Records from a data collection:
****************************************

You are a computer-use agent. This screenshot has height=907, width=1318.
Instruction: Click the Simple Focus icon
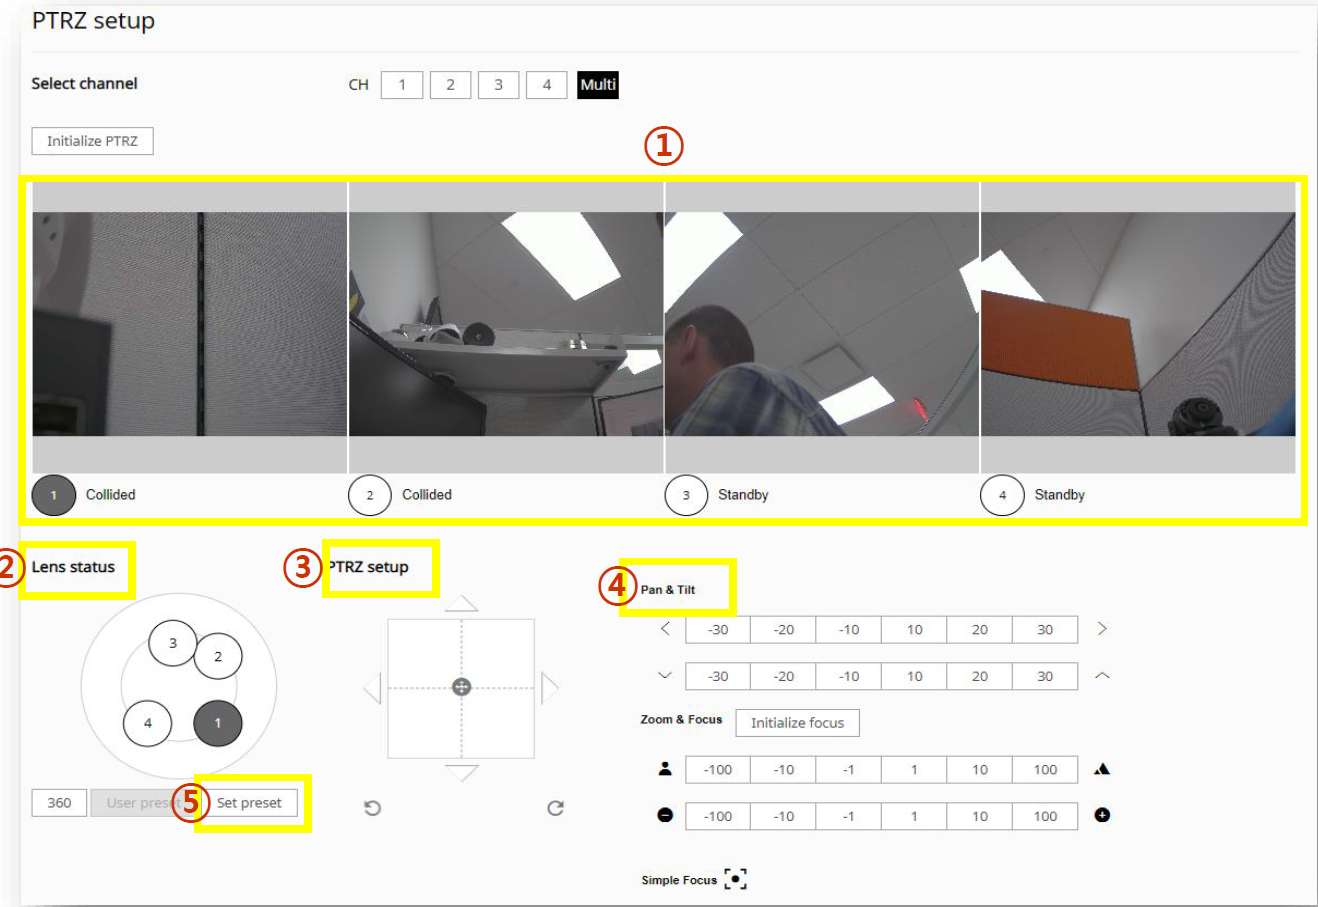click(x=735, y=879)
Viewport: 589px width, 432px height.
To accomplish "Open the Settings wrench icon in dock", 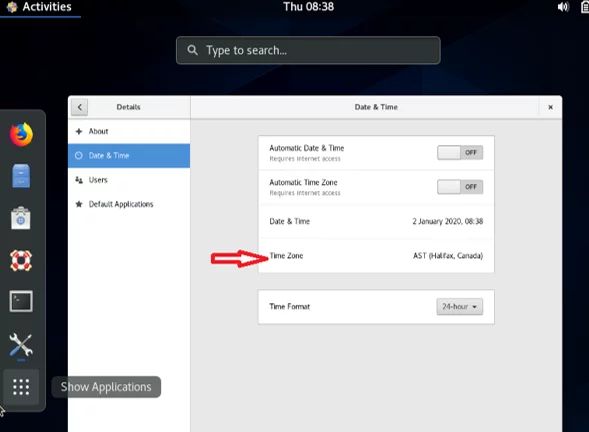I will tap(21, 344).
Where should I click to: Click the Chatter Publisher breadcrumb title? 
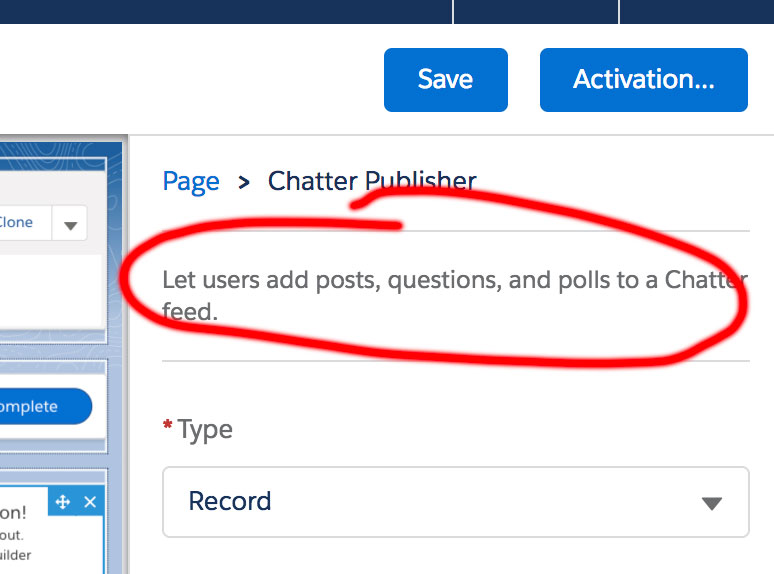[372, 181]
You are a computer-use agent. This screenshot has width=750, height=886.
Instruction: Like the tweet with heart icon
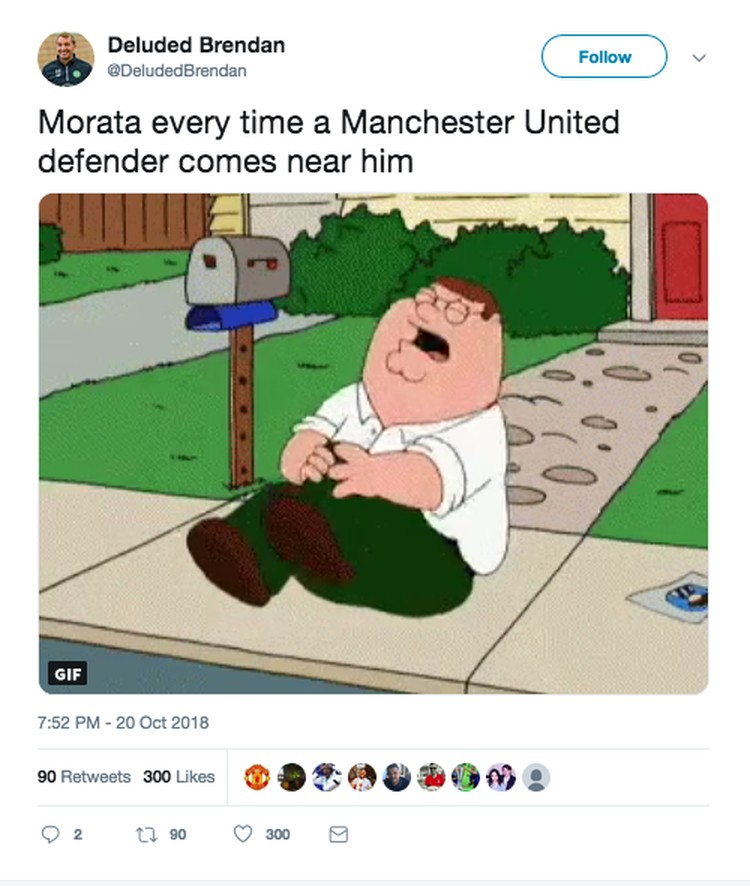pos(243,834)
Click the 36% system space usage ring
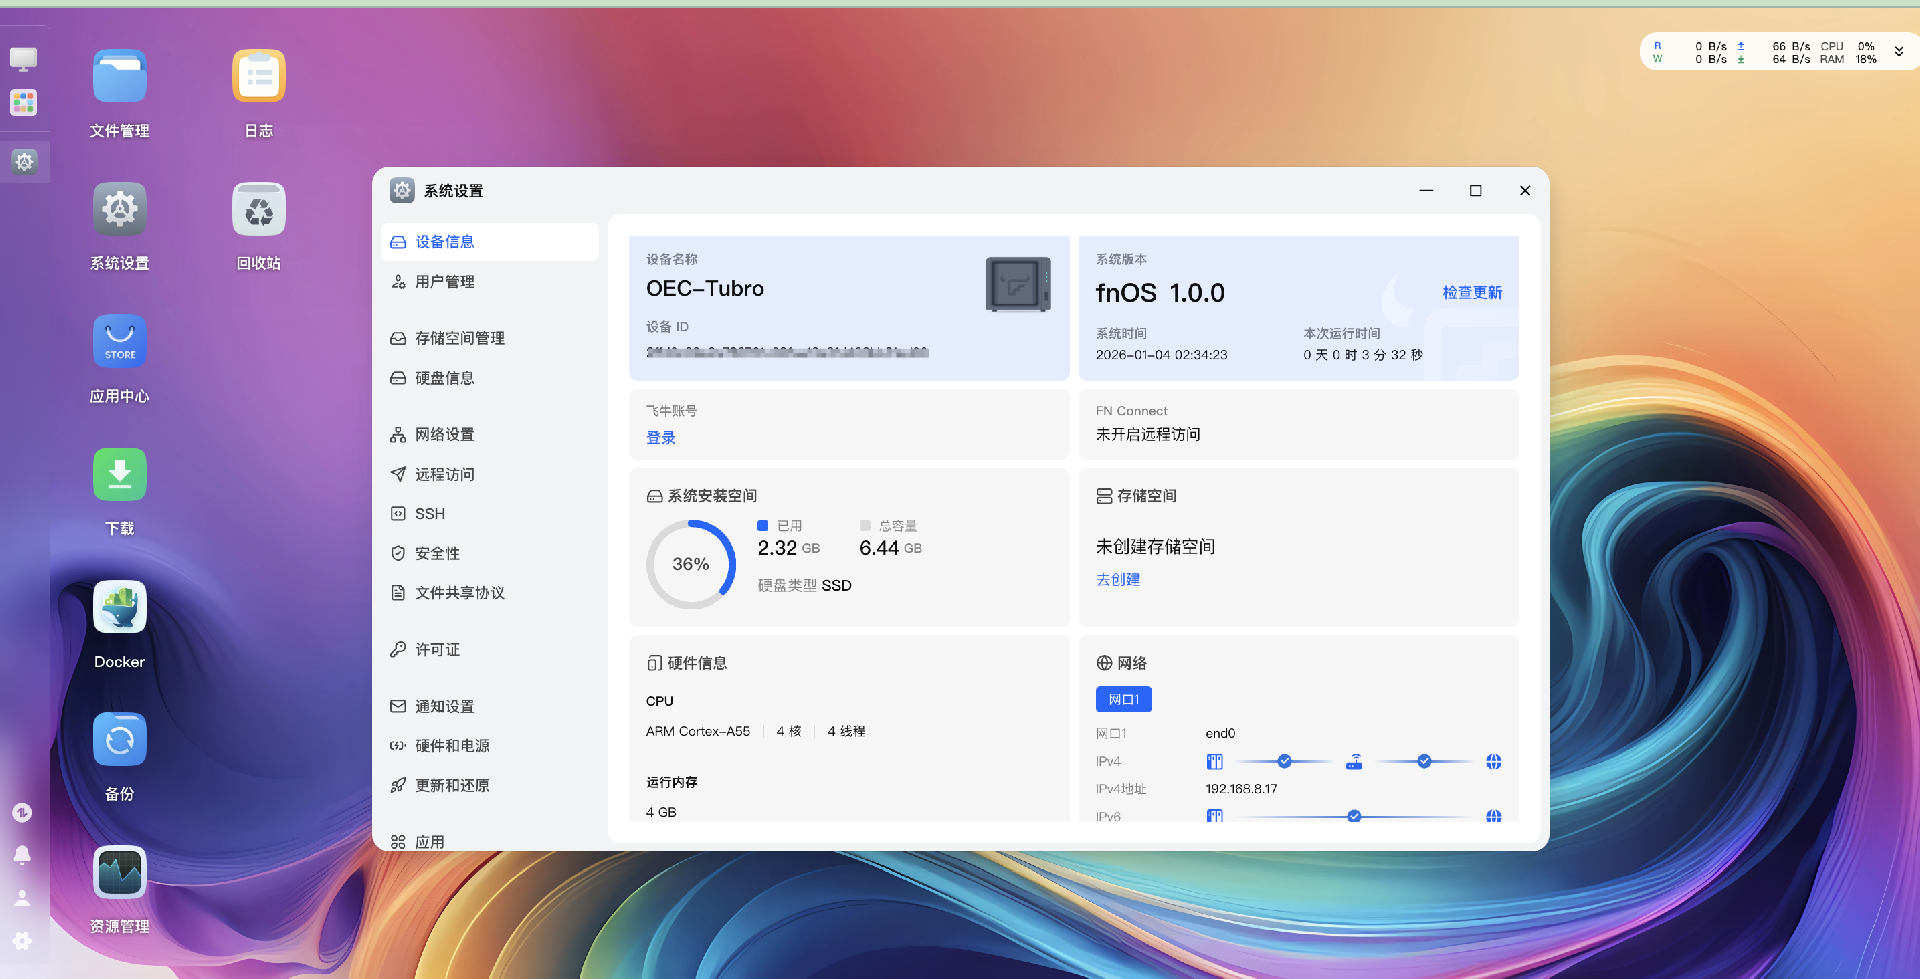 click(x=690, y=564)
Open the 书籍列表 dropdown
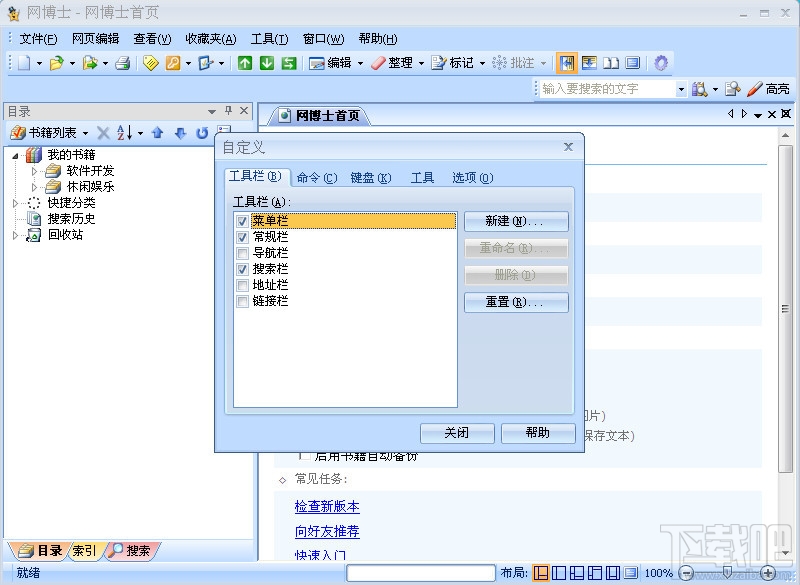 85,133
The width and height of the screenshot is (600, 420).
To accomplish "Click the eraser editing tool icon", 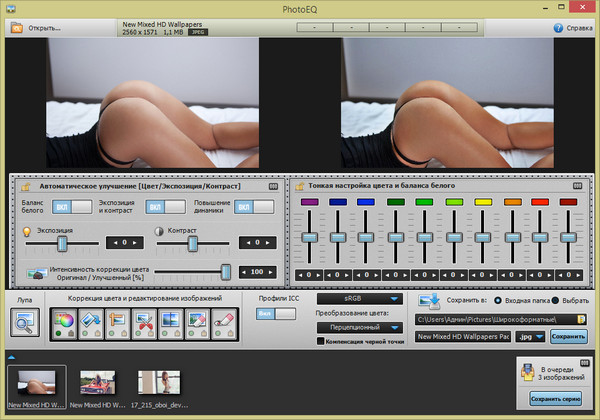I will coord(225,320).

****************************************

> **WORK INSTRUCTION**
The answer must be every line of the records above that holds the word "height".

> **FINISHED EXERCISE**
You are a computer-use agent. This screenshot has height=907, width=1318.
Viewport: 589px width, 432px height.
You are a computer-use agent. This screenshot has width=750, height=886.
The width and height of the screenshot is (600, 420).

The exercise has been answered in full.